Residential and Commerical customers of power companies are already paying more for renewable energy. A special annual add-on rate is charged to cover the cost of the utilites purchasing renewable energy, such as solar power. That special rider is capped at $10 for residential customers this year. But it climbs to a cap of $12 for the next two years and then to $34 in 2015. An industrial customer could pay up to $500 but that goes up to $1,000 in 2015. That is from a law passed in 2007. Now other bills have been introduced that could add more costs to the consumer and retailer. One, HB495, would double the amount of solar power utilities would have use to satisfy an Energy Efficiency Portfolio Standard. The sponsors are Republicans Tom Murry, Tim Moffitt and Ruth Samuelson. At the same time it would reduce the amount of solar power those utilitites could purchase from outside the state. Scott Sutton with Progress Energy says it is already somewhat difficult to find new solar power projects in state. He says developers are having trouble finding investors. Sutton says Progress Energy has already canceled contracts with some companies because they couldn’t complete the terms of the contract.
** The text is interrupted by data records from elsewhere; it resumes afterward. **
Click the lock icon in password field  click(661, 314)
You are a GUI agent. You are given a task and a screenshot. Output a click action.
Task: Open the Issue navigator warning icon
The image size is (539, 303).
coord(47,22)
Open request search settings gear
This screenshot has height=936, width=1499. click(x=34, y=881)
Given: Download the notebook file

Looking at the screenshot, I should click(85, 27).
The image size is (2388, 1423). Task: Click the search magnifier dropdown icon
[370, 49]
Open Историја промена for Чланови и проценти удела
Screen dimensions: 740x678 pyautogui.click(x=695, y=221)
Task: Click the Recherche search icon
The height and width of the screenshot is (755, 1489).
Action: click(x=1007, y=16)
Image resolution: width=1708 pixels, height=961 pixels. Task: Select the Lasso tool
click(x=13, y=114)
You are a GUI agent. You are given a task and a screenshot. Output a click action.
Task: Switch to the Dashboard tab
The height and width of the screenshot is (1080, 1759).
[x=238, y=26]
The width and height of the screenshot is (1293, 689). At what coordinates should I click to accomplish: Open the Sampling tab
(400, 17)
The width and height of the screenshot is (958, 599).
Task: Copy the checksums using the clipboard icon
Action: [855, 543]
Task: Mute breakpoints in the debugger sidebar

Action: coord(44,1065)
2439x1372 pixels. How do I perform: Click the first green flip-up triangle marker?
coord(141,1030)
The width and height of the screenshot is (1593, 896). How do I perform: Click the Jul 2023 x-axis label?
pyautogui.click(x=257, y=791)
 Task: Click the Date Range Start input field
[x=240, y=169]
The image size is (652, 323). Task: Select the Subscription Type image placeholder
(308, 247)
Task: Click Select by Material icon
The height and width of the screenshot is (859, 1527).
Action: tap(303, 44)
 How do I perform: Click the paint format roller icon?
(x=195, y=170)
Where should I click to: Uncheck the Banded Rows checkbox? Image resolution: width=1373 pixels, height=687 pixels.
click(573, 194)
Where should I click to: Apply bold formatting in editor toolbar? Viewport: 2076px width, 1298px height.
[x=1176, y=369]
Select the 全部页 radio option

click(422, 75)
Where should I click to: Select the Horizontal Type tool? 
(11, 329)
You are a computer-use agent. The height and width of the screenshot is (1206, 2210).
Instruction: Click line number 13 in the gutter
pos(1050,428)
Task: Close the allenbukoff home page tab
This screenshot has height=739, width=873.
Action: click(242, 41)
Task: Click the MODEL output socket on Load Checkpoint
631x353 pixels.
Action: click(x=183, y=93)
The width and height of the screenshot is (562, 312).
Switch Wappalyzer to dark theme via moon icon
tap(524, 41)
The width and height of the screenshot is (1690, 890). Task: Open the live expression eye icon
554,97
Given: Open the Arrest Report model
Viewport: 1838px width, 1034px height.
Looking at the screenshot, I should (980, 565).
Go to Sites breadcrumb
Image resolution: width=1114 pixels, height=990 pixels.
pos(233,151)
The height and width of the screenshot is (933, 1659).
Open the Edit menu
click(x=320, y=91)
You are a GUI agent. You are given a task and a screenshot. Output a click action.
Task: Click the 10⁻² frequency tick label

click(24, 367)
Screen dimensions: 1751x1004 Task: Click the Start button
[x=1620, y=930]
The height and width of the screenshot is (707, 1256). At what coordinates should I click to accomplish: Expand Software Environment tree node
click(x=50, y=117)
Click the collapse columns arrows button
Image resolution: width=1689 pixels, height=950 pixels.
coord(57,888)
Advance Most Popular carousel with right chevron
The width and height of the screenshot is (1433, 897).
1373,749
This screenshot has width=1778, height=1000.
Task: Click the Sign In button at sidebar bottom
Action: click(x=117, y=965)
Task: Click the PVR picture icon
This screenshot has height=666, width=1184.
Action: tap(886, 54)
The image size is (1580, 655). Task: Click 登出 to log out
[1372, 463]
Then there is HB135, which would establish a new “Energy Efficiency Public Benefit Loan Fund.” The fund would be used to loan consumers money to invest in energy effiiciency or renewable energy projects to lower their electricity consumption. They would pay back their loans with an additional cost in their utility bill. It’s sponsored by Democrats Patsy Keever, Diane Parfitt and Ron Moore. To finance the fund the sponsors would impose a 5% excise tax on retailers that sell inefficient products that don’t qualify for an Energy Star rating. That would be passed on to the customer but the sponsors say it would discourage the use of those inefficient products. It’s not clear how many inefficient retailers are out there or how much that tax would collect.
Bob Kingery says
HB 495 would not increase the cost cap which is the $ you quote to consumers. Currently the program is below cost caps and the price of solar energy has dropped 50% in the last 4 years. The law raises the total amount of solar required because this can be done and still stay below cost caps. Utilities are not having any dilemmas meeting current solar mandates.
Ivan Urlaub says
@ Bob Kingery – that is exactly right. Solar companies have filed their costs with the NC Utilities Commission. They have dropped 50% since the law went into effect. Legislators adopted the REPS law in 2007 specifically b/c it would cost all of us $500 million less then providing the same amount of power with coal and natural gas, and even less than if we choose to build new nuclear. Every healthy market has a few deals fall through. There are plenty of investors and solar projects waiting to happen, and their costs are coming down every month – renewable energy is the only resource that can make this claim, and it already receives the fewest Federal government subsidies compared to nuclear, coal, and natural gas.